PROBLEM DETAILS => From the first line to the last, write out the records exactly.

------------

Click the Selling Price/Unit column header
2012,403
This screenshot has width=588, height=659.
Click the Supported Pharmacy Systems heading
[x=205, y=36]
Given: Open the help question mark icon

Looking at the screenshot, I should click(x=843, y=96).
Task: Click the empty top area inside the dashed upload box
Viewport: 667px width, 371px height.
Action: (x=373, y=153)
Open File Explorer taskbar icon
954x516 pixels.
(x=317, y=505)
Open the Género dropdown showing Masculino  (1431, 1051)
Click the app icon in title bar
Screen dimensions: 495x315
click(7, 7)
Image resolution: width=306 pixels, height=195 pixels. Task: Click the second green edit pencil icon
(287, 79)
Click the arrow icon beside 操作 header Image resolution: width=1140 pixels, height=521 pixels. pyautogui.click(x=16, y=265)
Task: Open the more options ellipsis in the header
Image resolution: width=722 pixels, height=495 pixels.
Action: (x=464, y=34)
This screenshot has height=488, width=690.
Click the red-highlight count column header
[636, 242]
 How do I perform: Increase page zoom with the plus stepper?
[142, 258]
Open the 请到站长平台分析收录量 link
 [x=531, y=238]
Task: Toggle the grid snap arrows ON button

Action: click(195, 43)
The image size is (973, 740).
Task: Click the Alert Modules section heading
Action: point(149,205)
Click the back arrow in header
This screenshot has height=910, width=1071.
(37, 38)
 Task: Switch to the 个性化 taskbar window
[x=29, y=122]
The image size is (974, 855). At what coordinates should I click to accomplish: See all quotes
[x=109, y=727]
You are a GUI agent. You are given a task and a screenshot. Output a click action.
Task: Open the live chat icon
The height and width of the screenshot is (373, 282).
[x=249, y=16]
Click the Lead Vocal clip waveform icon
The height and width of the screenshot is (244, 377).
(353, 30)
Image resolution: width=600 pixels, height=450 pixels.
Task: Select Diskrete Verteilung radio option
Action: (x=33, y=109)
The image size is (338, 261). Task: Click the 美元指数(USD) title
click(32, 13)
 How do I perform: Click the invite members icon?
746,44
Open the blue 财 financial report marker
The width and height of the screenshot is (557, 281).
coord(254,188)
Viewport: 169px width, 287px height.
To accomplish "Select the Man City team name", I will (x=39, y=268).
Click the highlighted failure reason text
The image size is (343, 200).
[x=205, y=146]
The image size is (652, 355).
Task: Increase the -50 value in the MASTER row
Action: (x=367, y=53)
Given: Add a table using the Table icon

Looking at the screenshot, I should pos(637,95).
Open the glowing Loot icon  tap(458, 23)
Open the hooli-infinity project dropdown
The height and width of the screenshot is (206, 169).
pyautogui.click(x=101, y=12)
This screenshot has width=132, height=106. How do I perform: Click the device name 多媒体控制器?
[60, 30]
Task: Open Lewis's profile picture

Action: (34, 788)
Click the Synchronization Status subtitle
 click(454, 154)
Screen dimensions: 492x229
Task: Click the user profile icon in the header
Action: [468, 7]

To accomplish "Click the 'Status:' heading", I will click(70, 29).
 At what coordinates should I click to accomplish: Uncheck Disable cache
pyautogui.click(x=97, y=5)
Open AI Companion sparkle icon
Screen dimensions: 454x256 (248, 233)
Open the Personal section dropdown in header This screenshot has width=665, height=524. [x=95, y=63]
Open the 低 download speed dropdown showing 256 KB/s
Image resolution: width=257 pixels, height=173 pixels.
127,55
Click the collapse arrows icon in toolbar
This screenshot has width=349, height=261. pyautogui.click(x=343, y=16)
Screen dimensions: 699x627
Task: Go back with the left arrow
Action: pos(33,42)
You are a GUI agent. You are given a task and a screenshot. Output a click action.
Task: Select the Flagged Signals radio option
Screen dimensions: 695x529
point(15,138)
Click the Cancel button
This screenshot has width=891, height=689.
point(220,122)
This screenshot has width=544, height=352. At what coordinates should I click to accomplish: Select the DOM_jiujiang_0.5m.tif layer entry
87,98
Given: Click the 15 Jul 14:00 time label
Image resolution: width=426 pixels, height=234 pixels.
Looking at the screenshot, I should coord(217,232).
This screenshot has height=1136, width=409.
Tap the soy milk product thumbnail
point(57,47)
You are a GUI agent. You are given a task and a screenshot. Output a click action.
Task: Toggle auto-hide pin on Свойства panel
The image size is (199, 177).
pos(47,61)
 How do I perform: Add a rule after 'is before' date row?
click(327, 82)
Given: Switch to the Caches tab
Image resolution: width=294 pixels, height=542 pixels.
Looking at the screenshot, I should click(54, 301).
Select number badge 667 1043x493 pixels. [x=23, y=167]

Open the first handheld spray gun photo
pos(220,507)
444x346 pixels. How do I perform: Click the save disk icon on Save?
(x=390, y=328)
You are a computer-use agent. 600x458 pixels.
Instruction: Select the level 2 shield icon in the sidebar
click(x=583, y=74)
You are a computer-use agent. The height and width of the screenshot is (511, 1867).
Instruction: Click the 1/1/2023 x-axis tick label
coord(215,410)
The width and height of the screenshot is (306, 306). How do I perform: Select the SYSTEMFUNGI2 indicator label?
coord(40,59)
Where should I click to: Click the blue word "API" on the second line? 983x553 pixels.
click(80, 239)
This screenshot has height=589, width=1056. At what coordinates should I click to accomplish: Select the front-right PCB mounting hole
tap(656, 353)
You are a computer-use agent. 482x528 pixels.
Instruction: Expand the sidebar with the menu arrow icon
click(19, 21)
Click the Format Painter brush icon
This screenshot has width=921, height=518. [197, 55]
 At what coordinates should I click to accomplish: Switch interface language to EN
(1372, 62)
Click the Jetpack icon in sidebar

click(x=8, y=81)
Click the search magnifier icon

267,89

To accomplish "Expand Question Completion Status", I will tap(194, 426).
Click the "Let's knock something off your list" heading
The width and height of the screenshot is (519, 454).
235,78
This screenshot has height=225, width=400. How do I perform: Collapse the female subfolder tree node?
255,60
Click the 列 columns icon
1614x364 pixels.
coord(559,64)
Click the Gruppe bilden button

------------

REPLY =>
Click the Selling Price/Unit column header
2012,403
This screenshot has width=588, height=659.
Click the Supported Pharmacy Systems heading
[x=205, y=36]
Given: Open the help question mark icon

Looking at the screenshot, I should click(x=843, y=96).
Task: Click the empty top area inside the dashed upload box
Viewport: 667px width, 371px height.
Action: (x=373, y=153)
Open File Explorer taskbar icon
954x516 pixels.
(x=317, y=505)
Open the Género dropdown showing Masculino  (1431, 1051)
Click the app icon in title bar
Screen dimensions: 495x315
click(7, 7)
Image resolution: width=306 pixels, height=195 pixels. Task: Click the second green edit pencil icon
(287, 79)
Click the arrow icon beside 操作 header Image resolution: width=1140 pixels, height=521 pixels. pyautogui.click(x=16, y=265)
Task: Open the more options ellipsis in the header
Image resolution: width=722 pixels, height=495 pixels.
Action: (x=464, y=34)
This screenshot has height=488, width=690.
Click the red-highlight count column header
[636, 242]
 How do I perform: Increase page zoom with the plus stepper?
[142, 258]
Open the 请到站长平台分析收录量 link
 [x=531, y=238]
Task: Toggle the grid snap arrows ON button

Action: click(195, 43)
The image size is (973, 740).
Task: Click the Alert Modules section heading
Action: point(149,205)
Click the back arrow in header
This screenshot has height=910, width=1071.
(37, 38)
 Task: Switch to the 个性化 taskbar window
[x=29, y=122]
The image size is (974, 855). At what coordinates should I click to accomplish: See all quotes
[x=109, y=727]
You are a GUI agent. You are given a task and a screenshot. Output a click action.
Task: Open the live chat icon
The height and width of the screenshot is (373, 282).
[x=249, y=16]
Click the Lead Vocal clip waveform icon
The height and width of the screenshot is (244, 377).
(353, 30)
Image resolution: width=600 pixels, height=450 pixels.
Task: Select Diskrete Verteilung radio option
Action: (x=33, y=109)
The image size is (338, 261). Task: Click the 美元指数(USD) title
click(32, 13)
 How do I perform: Click the invite members icon?
746,44
Open the blue 财 financial report marker
The width and height of the screenshot is (557, 281).
coord(254,188)
Viewport: 169px width, 287px height.
To accomplish "Select the Man City team name", I will (x=39, y=268).
Click the highlighted failure reason text
The image size is (343, 200).
[x=205, y=146]
The image size is (652, 355).
Task: Increase the -50 value in the MASTER row
Action: (x=367, y=53)
Given: Add a table using the Table icon

Looking at the screenshot, I should pos(637,95).
Open the glowing Loot icon  tap(458, 23)
Open the hooli-infinity project dropdown
The height and width of the screenshot is (206, 169).
pyautogui.click(x=101, y=12)
This screenshot has width=132, height=106. How do I perform: Click the device name 多媒体控制器?
[60, 30]
Task: Open Lewis's profile picture

Action: (34, 788)
Click the Synchronization Status subtitle
 click(454, 154)
Screen dimensions: 492x229
Task: Click the user profile icon in the header
Action: [468, 7]

To accomplish "Click the 'Status:' heading", I will click(70, 29).
 At what coordinates should I click to accomplish: Uncheck Disable cache
pyautogui.click(x=97, y=5)
Open AI Companion sparkle icon
Screen dimensions: 454x256 (248, 233)
Open the Personal section dropdown in header This screenshot has width=665, height=524. [x=95, y=63]
Open the 低 download speed dropdown showing 256 KB/s
Image resolution: width=257 pixels, height=173 pixels.
127,55
Click the collapse arrows icon in toolbar
This screenshot has width=349, height=261. pyautogui.click(x=343, y=16)
Screen dimensions: 699x627
Task: Go back with the left arrow
Action: pos(33,42)
You are a GUI agent. You are given a task and a screenshot. Output a click action.
Task: Select the Flagged Signals radio option
Screen dimensions: 695x529
point(15,138)
Click the Cancel button
This screenshot has width=891, height=689.
point(220,122)
This screenshot has width=544, height=352. At what coordinates should I click to accomplish: Select the DOM_jiujiang_0.5m.tif layer entry
87,98
Given: Click the 15 Jul 14:00 time label
Image resolution: width=426 pixels, height=234 pixels.
Looking at the screenshot, I should coord(217,232).
This screenshot has height=1136, width=409.
Tap the soy milk product thumbnail
point(57,47)
You are a GUI agent. You are given a task and a screenshot. Output a click action.
Task: Toggle auto-hide pin on Свойства panel
The image size is (199, 177).
pos(47,61)
 How do I perform: Add a rule after 'is before' date row?
click(327, 82)
Given: Switch to the Caches tab
Image resolution: width=294 pixels, height=542 pixels.
Looking at the screenshot, I should click(54, 301).
Select number badge 667 1043x493 pixels. [x=23, y=167]

Open the first handheld spray gun photo
pos(220,507)
444x346 pixels. How do I perform: Click the save disk icon on Save?
(x=390, y=328)
You are a computer-use agent. 600x458 pixels.
Instruction: Select the level 2 shield icon in the sidebar
click(x=583, y=74)
You are a computer-use agent. The height and width of the screenshot is (511, 1867).
Instruction: Click the 1/1/2023 x-axis tick label
coord(215,410)
The width and height of the screenshot is (306, 306). How do I perform: Select the SYSTEMFUNGI2 indicator label?
coord(40,59)
Where should I click to: Click the blue word "API" on the second line? 983x553 pixels.
click(80, 239)
This screenshot has height=589, width=1056. At what coordinates should I click to accomplish: Select the front-right PCB mounting hole
tap(656, 353)
You are a computer-use agent. 482x528 pixels.
Instruction: Expand the sidebar with the menu arrow icon
click(19, 21)
Click the Format Painter brush icon
This screenshot has width=921, height=518. [197, 55]
 At what coordinates should I click to accomplish: Switch interface language to EN
(1372, 62)
Click the Jetpack icon in sidebar

click(x=8, y=81)
Click the search magnifier icon

267,89

To accomplish "Expand Question Completion Status", I will tap(194, 426).
Click the "Let's knock something off your list" heading
The width and height of the screenshot is (519, 454).
235,78
This screenshot has height=225, width=400. How do I perform: Collapse the female subfolder tree node?
255,60
Click the 列 columns icon
1614x364 pixels.
coord(559,64)
Click the Gruppe bilden button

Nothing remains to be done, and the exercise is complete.